Uncommon SQL like command line

Cortex XDR Analytics Alert Reference by Alert name

Product

Cortex XDR

Last date published

2025-10-27

Activation Period	14 Days
Training Period	30 Days
Test Period	N/A (single event)
Deduplication Period	1 Day
Required Data	Requires: XDR Agent
Detection Modules
Detector Tags
ATT&CK Tactic	Credential Access (TA0006)
ATT&CK Technique	Unsecured Credentials: Credentials In Files (T1552.001)
Severity	Informational

Uncommon SQL query in command line of an executed process.

An attacker may use SQL queries to steal information stored at the target databases.

Check if the CGO (Causality Group Owner) is known for running SQL queries in the organization.

ATT&CK Tactic	Credential Access (TA0006)
ATT&CK Technique	Unsecured Credentials: Credentials In Files (T1552.001)
Severity	Medium

Uncommon SQL query in command line of a process which executed remotely.

An attacker may use SQL queries to steal information stored at the target databases.

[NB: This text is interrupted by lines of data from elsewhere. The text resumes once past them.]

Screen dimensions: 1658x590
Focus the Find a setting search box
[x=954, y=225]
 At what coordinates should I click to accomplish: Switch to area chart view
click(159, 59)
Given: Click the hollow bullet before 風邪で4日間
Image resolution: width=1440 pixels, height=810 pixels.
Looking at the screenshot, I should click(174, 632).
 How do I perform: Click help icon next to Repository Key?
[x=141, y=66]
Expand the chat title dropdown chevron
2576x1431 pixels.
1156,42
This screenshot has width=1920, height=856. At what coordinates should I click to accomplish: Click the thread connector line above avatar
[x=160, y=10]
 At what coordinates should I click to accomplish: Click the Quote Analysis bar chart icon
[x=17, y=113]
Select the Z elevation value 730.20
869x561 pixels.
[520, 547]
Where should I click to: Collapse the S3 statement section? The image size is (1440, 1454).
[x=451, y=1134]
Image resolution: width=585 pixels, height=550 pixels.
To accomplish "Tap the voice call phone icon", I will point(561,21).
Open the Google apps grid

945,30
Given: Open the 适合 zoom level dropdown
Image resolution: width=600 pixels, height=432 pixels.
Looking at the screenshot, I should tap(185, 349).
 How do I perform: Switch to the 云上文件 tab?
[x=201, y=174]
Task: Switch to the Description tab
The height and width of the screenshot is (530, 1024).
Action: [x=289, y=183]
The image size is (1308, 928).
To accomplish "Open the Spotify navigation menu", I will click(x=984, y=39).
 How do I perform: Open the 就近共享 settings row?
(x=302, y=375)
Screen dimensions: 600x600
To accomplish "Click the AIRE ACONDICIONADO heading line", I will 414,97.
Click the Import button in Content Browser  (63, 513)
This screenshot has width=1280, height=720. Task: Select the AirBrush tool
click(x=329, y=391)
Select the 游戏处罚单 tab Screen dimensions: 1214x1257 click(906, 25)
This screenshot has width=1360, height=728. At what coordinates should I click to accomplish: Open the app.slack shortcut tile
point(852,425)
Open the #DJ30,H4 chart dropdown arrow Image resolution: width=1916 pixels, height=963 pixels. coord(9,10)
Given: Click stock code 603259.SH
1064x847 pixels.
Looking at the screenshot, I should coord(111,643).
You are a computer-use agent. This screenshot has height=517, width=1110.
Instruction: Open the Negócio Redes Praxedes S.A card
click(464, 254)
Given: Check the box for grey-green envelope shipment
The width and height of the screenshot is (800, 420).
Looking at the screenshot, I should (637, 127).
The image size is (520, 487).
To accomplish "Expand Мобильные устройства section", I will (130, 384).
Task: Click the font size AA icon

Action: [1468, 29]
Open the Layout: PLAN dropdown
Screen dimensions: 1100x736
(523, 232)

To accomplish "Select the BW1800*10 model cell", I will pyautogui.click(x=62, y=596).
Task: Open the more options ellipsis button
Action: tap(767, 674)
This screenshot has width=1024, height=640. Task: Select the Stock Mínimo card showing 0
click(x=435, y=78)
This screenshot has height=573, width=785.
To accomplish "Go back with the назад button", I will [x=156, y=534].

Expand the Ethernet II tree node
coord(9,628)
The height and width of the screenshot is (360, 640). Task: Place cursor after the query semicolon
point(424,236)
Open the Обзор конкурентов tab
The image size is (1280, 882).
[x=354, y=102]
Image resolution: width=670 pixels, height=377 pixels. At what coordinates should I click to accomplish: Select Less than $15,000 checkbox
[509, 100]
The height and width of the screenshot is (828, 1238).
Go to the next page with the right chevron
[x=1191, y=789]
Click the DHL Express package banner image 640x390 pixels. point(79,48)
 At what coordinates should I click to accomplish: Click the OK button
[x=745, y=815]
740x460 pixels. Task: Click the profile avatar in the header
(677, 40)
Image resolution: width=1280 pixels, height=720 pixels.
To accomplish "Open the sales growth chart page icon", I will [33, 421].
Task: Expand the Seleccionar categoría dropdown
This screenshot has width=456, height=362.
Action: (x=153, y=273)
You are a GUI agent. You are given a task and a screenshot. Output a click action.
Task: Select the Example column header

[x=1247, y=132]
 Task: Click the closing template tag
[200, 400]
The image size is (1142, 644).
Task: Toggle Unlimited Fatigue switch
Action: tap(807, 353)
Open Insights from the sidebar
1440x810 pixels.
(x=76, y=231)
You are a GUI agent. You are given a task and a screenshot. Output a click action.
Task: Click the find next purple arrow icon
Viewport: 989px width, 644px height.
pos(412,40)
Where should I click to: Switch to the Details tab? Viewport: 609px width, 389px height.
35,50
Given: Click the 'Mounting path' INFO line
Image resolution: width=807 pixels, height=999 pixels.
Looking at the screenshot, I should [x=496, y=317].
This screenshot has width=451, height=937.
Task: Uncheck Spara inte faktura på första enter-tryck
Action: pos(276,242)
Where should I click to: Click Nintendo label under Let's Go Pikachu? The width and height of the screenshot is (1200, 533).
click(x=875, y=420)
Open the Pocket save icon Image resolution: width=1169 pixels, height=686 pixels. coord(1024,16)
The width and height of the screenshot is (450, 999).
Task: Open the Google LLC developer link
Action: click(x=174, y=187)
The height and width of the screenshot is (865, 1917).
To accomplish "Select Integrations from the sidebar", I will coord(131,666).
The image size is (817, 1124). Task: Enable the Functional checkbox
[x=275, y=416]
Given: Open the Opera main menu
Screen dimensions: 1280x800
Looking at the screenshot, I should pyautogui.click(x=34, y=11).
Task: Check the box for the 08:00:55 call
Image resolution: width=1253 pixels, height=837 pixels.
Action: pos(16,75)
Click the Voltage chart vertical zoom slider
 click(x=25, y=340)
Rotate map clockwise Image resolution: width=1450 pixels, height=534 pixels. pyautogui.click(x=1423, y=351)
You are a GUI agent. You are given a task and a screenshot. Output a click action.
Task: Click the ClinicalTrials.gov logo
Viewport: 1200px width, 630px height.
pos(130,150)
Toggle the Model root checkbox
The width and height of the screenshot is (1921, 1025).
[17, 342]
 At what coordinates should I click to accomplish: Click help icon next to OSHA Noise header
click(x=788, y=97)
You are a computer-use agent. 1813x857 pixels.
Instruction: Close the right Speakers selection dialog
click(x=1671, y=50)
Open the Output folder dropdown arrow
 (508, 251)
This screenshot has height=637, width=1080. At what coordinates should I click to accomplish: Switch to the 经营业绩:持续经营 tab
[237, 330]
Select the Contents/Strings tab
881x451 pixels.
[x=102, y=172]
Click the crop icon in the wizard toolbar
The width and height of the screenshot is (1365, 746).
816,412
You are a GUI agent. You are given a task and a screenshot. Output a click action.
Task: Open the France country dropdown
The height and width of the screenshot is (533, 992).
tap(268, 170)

Check if the CGO (Causality Group Owner) is known for running SQL queries in the organization.

ATT&CK Tactic	Credential Access (TA0006)
ATT&CK Technique	Unsecured Credentials: Credentials In Files (T1552.001)
Severity	Medium

Uncommon SQL query in command line of a process executed by a Remote Monitoring & Management tool.

An attacker may use SQL queries to steal information stored at the target databases.

Check if the CGO (Causality Group Owner) is known for running SQL queries in the organization.

ATT&CK Tactic	Credential Access (TA0006)
ATT&CK Technique	Unsecured Credentials: Credentials In Files (T1552.001)
Severity	Low

Uncommon SQL query in command line of an executed process.

An attacker may use SQL queries to steal information stored at the target databases.

Check if the CGO (Causality Group Owner) is known for running SQL queries in the organization.